But where a promissory note was made payable "with interest the same as savings banks pay," it was held nonnegotiable, because the rate of interest paid by a savings bank upon its deposits must be determined by the amount of the income of the bank, and, unless it can be shown by evidence that the rates of interest of all the banks which were intended by the parties have been the same during the whole period for which interest is to be computed, it is impossible to determine what rate of interest was intended by the promise; the instrument, therefore, lacks "that degree of certainty in regard to the amount of money to be paid which is requisite to constitute a negotiable promissory note." 61

d. Payment in installments.— The provisions of the Negotiable Instruments Law as to the effect of payment by installments are not new in that law but have been declared by the courts in a number of cases.62 Where a promissory note is payable by installments, subject to a condition that on default being made in payment of the first installment, the whole amount shall become immediately payable, the note is assignable within the Statute 3 & 4 Anne, chapter 9, and on default being made by the maker in payment of the first installment, an indorser is liable for the whole amount.63 In case of such a note where it is provided that in case of default in payment of an installment the holder might treat it as due immediately, it was held that the option must be exercised within a reasonable time.64 And it would seem that the time of the payment of each installment should be definitely indicated in the instrument.65 The reservation in a note to pay it in installments at any time before maturity does not in any way affect the certainty of the amount required to be paid.66

61. Whitwell v. Winslow, 134 Mass.

343.

62. Oridge v. Sherbourne, 11 Mees. & W. (Eng.) 374; Commercial Bank v. Crenshaw, 103 Ala. 497, 15 South. 741; Van Buskirk v. Day, 32 Ill. 260; Wright v. Irwin, 33 Mich. 32; Riker v. Sprague Mfg. Co., 14 R. I. 402, 51 Am. Rep. 413.
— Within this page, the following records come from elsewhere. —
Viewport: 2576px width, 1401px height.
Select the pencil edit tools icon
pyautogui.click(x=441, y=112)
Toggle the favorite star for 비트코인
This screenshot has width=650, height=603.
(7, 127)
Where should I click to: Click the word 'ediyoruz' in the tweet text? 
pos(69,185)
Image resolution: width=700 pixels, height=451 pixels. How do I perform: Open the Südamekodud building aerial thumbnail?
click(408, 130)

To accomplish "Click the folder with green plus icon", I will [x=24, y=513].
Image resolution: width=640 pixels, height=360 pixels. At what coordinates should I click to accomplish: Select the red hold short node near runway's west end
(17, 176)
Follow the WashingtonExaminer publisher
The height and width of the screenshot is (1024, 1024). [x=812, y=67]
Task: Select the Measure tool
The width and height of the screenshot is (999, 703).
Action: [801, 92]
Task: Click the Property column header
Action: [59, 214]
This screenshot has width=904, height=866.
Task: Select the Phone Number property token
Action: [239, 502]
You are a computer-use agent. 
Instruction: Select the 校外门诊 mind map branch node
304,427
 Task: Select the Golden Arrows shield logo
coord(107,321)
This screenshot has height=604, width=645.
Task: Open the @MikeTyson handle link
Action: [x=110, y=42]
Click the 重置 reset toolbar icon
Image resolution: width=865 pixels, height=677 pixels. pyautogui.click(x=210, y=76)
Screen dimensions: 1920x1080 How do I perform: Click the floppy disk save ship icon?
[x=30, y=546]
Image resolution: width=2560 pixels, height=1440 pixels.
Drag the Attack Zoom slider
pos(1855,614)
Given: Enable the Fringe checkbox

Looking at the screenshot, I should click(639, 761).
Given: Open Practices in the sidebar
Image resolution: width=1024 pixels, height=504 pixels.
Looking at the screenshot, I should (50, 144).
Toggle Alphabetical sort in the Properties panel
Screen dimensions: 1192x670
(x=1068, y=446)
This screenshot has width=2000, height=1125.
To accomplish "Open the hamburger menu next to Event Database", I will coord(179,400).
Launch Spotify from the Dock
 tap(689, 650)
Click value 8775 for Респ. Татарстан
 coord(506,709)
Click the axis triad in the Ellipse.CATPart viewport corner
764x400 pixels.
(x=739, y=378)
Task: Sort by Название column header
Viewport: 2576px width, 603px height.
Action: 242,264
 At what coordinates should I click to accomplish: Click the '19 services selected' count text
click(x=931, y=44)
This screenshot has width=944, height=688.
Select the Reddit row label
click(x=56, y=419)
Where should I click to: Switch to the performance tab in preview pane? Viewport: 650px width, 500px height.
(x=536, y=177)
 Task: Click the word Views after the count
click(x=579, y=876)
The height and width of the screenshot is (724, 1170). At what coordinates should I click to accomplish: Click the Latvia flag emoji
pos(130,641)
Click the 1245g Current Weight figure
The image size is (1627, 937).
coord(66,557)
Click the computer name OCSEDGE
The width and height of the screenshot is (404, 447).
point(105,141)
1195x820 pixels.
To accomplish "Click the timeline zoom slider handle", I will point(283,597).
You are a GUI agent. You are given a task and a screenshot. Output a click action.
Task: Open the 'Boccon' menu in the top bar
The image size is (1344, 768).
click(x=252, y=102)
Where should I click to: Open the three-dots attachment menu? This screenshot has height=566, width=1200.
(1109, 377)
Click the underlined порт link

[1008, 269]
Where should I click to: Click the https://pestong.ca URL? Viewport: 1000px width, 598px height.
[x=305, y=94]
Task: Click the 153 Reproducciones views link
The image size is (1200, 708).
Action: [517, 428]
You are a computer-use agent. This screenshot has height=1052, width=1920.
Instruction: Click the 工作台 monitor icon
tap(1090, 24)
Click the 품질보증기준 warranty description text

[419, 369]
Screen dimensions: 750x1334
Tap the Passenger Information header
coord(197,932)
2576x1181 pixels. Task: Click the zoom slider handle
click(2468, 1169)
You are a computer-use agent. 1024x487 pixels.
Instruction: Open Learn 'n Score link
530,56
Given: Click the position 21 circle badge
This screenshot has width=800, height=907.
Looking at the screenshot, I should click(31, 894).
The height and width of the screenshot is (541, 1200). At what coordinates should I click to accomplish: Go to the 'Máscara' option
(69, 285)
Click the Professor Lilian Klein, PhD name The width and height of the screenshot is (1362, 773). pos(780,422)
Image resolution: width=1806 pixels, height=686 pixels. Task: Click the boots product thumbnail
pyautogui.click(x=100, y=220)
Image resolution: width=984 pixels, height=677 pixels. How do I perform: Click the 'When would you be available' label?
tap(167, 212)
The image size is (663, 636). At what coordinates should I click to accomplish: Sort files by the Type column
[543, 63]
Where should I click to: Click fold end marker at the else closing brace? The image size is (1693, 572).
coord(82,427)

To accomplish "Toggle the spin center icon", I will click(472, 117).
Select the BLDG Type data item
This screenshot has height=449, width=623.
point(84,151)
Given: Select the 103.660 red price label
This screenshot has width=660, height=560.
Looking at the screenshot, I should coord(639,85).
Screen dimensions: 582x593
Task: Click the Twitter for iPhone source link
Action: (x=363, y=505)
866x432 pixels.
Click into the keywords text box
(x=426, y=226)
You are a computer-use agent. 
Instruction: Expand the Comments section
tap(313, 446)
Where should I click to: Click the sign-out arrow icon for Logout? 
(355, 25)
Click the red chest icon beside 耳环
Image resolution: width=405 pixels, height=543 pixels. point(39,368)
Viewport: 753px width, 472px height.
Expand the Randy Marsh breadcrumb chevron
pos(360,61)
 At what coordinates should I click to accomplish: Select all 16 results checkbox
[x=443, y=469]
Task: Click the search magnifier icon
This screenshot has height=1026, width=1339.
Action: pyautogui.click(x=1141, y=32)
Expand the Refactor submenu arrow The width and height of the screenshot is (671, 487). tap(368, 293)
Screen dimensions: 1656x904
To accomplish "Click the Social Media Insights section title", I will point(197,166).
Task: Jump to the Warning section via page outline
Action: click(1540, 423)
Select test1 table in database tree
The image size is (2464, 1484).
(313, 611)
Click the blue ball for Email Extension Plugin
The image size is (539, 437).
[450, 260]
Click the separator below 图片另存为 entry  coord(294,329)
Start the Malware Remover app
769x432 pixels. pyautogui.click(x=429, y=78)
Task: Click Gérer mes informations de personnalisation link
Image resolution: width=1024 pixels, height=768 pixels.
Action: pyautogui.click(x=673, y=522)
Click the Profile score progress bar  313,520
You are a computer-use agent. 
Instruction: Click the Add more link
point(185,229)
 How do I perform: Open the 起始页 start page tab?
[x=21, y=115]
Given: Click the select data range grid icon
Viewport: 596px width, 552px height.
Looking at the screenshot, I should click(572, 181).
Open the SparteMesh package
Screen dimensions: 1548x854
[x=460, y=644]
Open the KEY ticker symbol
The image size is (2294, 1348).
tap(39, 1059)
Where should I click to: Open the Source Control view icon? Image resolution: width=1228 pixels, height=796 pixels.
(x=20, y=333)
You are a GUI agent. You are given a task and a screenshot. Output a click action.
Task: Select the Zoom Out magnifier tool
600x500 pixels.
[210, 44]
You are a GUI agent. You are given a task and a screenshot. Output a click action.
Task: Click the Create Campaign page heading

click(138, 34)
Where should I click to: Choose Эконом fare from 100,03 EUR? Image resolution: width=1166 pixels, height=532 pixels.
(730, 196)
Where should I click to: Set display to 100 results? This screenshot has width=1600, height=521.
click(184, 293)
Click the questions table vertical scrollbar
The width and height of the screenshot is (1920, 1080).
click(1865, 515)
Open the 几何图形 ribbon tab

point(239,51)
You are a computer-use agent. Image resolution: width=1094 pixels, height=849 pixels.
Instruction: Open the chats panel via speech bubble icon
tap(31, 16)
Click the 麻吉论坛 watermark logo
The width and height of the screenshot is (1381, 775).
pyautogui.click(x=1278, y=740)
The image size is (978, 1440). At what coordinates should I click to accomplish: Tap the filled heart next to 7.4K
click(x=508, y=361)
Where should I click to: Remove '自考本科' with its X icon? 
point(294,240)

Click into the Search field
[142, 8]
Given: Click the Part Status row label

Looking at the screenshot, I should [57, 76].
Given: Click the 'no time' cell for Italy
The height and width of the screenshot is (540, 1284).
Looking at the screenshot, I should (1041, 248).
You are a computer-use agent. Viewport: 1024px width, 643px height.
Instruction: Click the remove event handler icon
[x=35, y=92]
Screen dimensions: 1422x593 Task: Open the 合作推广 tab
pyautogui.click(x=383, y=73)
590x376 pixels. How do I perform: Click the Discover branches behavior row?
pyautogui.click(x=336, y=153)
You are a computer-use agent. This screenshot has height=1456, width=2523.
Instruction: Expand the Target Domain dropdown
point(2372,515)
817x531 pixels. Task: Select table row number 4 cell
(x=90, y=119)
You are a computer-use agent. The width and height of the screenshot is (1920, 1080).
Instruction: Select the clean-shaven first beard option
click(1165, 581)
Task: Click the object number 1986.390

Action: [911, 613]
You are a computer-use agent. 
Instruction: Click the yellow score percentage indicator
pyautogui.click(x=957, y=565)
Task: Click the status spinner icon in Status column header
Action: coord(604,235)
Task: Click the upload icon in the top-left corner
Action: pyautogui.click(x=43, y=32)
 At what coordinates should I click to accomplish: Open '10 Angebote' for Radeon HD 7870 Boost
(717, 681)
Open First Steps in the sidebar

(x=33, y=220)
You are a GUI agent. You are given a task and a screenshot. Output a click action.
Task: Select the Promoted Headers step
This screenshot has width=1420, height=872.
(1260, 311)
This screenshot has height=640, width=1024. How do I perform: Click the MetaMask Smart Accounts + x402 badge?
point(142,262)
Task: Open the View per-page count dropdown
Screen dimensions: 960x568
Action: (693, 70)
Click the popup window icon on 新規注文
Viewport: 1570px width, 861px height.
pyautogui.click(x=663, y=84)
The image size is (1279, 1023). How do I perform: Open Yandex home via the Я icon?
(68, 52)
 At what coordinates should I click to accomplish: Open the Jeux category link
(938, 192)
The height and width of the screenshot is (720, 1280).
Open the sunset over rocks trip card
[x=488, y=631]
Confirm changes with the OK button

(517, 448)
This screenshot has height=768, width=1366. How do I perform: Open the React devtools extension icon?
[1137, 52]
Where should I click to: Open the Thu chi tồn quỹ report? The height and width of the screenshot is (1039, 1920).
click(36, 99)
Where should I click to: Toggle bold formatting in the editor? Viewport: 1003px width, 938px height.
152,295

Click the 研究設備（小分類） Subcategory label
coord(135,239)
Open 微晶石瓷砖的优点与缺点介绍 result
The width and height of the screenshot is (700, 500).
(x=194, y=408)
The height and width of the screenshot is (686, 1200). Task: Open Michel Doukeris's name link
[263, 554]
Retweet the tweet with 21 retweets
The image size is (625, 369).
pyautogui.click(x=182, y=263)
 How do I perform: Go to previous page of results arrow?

63. Carlon v. Kennealy, 12 Mees. & W. (Eng.) 139, 13 L. J. Exch. (Eng.) 64; Cooke v. Horn, 29 L. T. (N. S.) (Eng.) 369; Miller v. Biddle, 13 L. T. (N. S.) (Eng.) 334.

A note which states that it is payable to the order of the payee, at a certain fixed time, and states further that it is one of a series of notes given

for cars sold by the payee to the maker, and is to become due upon the failure to pay any one of the series, and that it is agreed that the title of the cars shall remain in the payee, until all the notes are paid, is a valid negotiable promissory note. Chicago Ry. Equipment Co. v. Merchants' Nat. Bank of Chicago, 136 U. S. 268, 10 Sup. Ct. 999, 34 L. Ed. 349.

64. Crossmore v. Page, 73 Cal. 213, 14 Pac. 787, 2 Am. St. Rep. 789.

65. Moffat v. Edwards, C. & M. (Eng.) 16, 41 E. C. L. (Eng.) 15; Commercial Bank v. Crenshaw, 103 Ala. 497, 15 South. 741.

66. Riker v. Sprague Mfg. Co., 14 R. I. 402, 51 Am. Rep. 413.